Residual distribution / Overdispersion

We assumed normal residuals. This is the least important regression assumption but its can be tested with a qq plot.

# PI
ggplot(Ct.inhibition.data.PI, aes(sample = m.PI.res)) + geom_qq() +
  geom_abline(intercept = 0, slope = 1) + theme_classic()

# CPI
ggplot(Ct.inhibition.data.CPI, aes(sample = m.CPI.res)) + geom_qq() +
  geom_abline(intercept = 0, slope = 1) + theme_classic()

Nice.

Residuals vs fitted values

Testing for:

Linearity - there should be no curvilinear pattern in the residuals.

Equal variance - the vertical spread of the residuals should be constant across all fitted values.

# PI
ggplot(Ct.inhibition.data.PI, aes(x = m.PI.fit, y = m.PI.res)) + 
  geom_point() +   geom_hline(yintercept = 0) +  geom_smooth() + theme_classic() 

# CPI
ggplot(Ct.inhibition.data.CPI, aes(x = m.CPI.fit, y = m.CPI.res)) + 
  geom_point() +   geom_hline(yintercept = 0) +  geom_smooth() + theme_classic()

OK, sample size low.

Residuals vs explanatory variables

Should be centered around 0, if not then model requires another explanatory variable(s), to account for observed variation.

# PI
ggplot(Ct.inhibition.data.PI, aes(x = Treatment, y = m.PI.res)) + 
  geom_boxplot() + theme_classic() + geom_hline(yintercept = 0) 

ggplot(Ct.inhibition.data.PI, aes(x = Trial, y = m.PI.res)) + 
  geom_boxplot() + theme_classic() + geom_hline(yintercept = 0) 

# CPI
ggplot(Ct.inhibition.data.CPI, aes(x = Treatment, y = m.CPI.res)) + 
  geom_boxplot() + theme_classic() + geom_hline(yintercept = 0)
——
Please quote the residual diagnostics passage word for word, beginning at the words that contain "Linearity - there" and stopping after "all fitted values.". The listing that comes next has no connection to the residual diagnostics passage.

= Source excerpt =
——
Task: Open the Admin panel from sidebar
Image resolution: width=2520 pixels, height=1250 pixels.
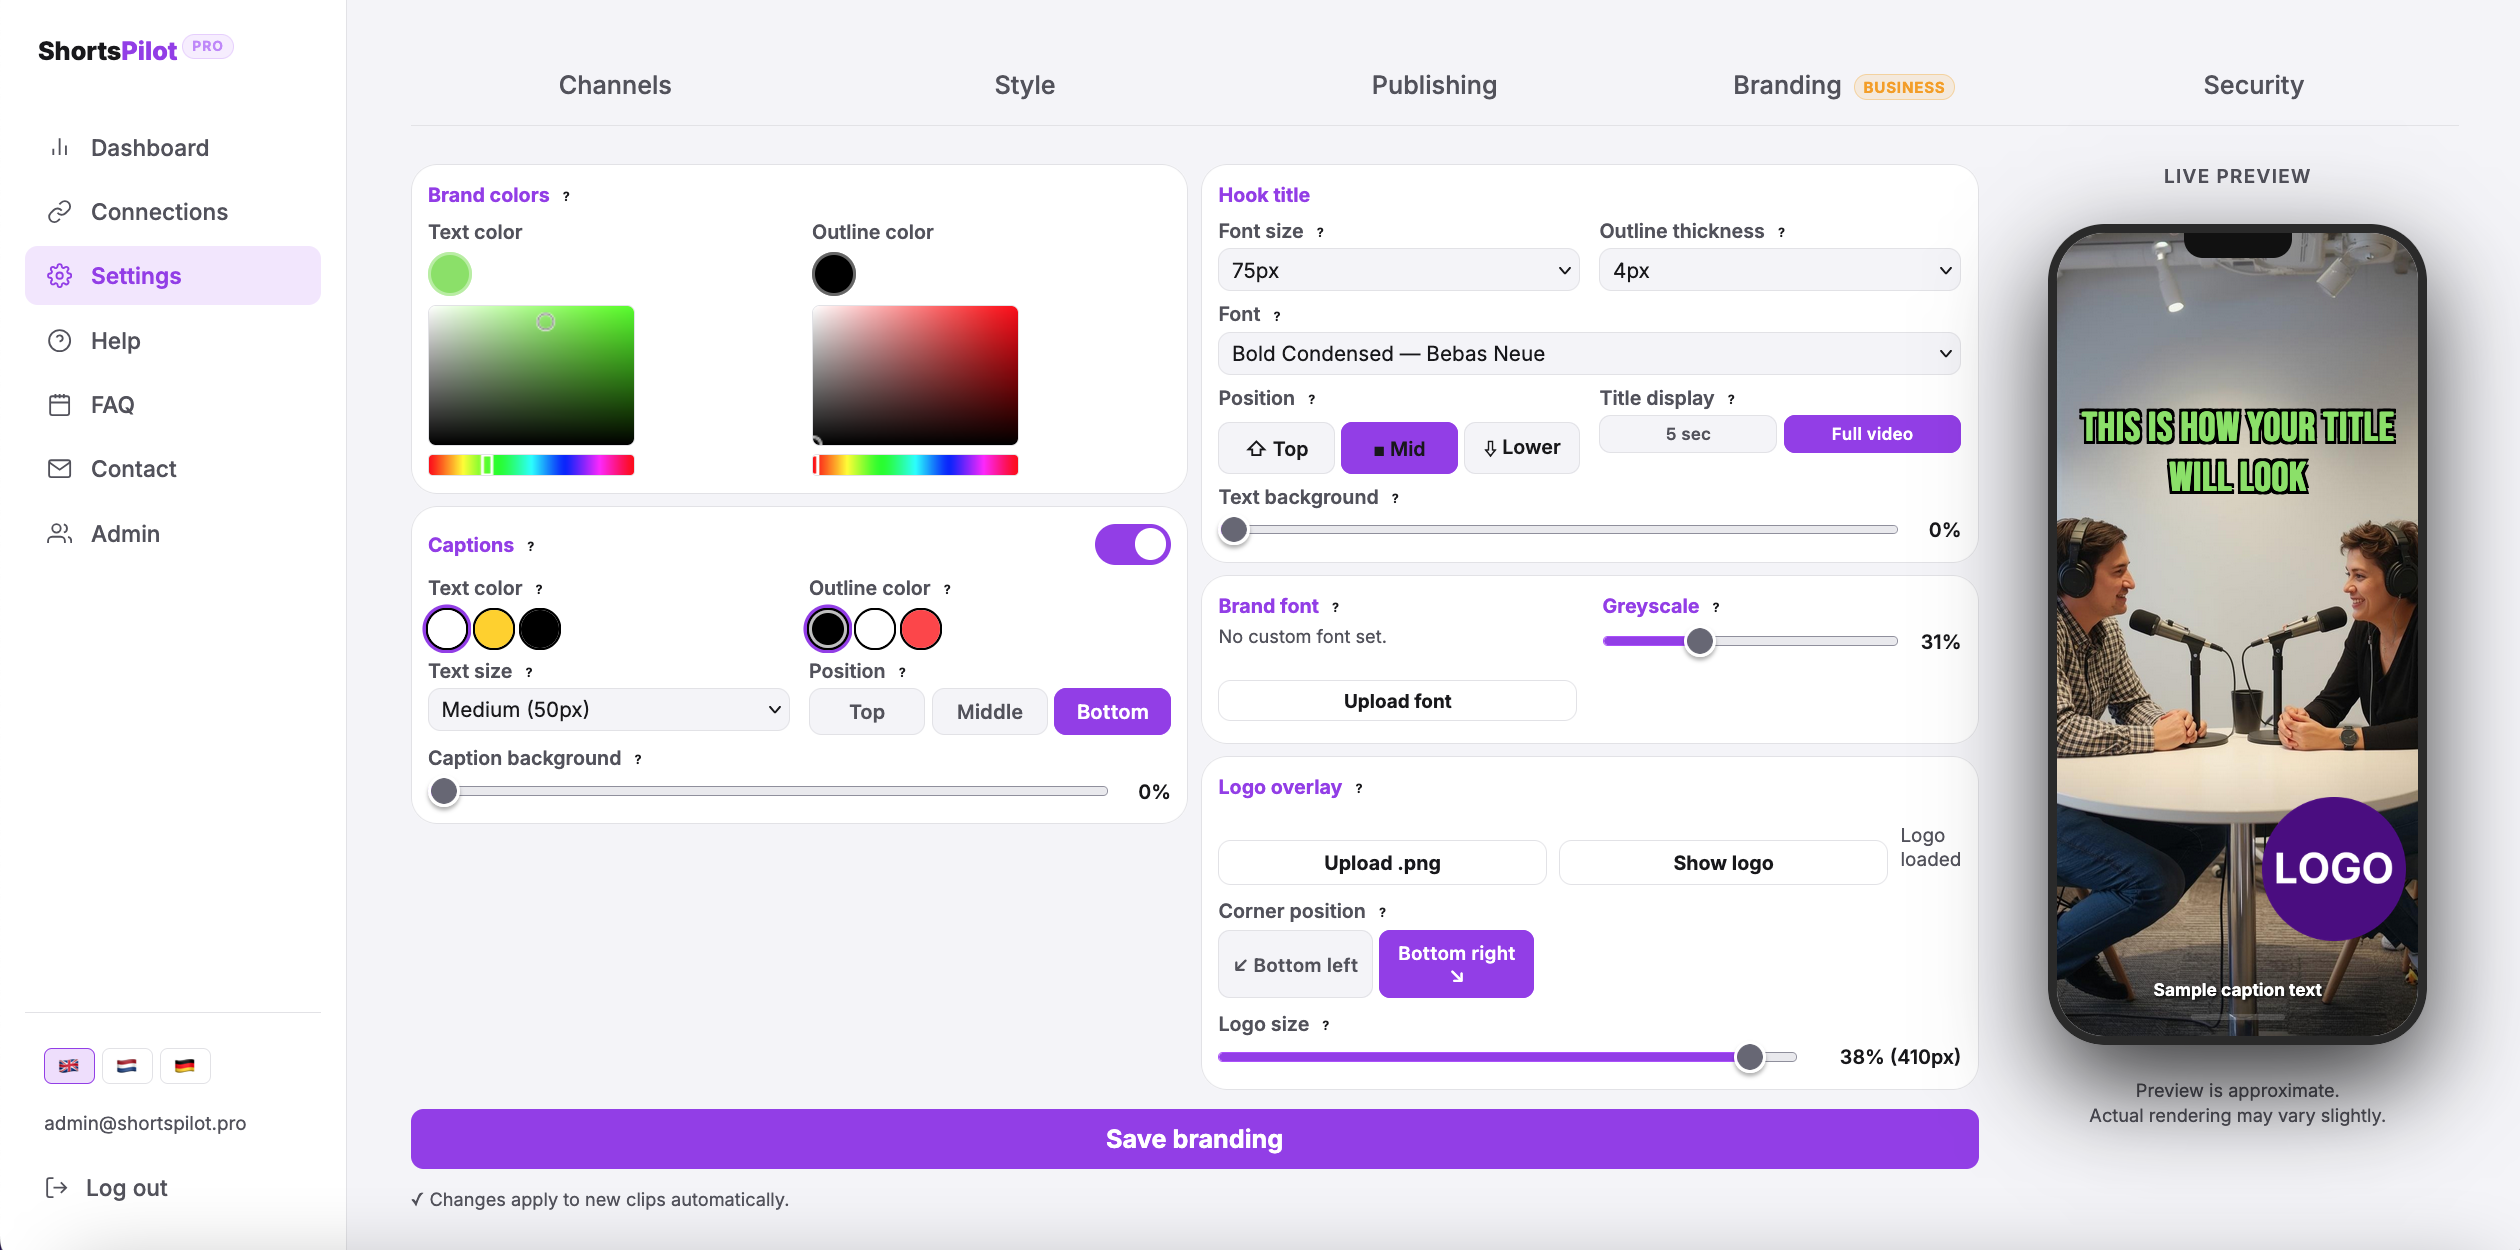Action: coord(126,533)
——
= Answer below =
Linearity - there should be no curvilinear pattern in the residuals.

Equal variance - the vertical spread of the residuals should be constant across all fitted values.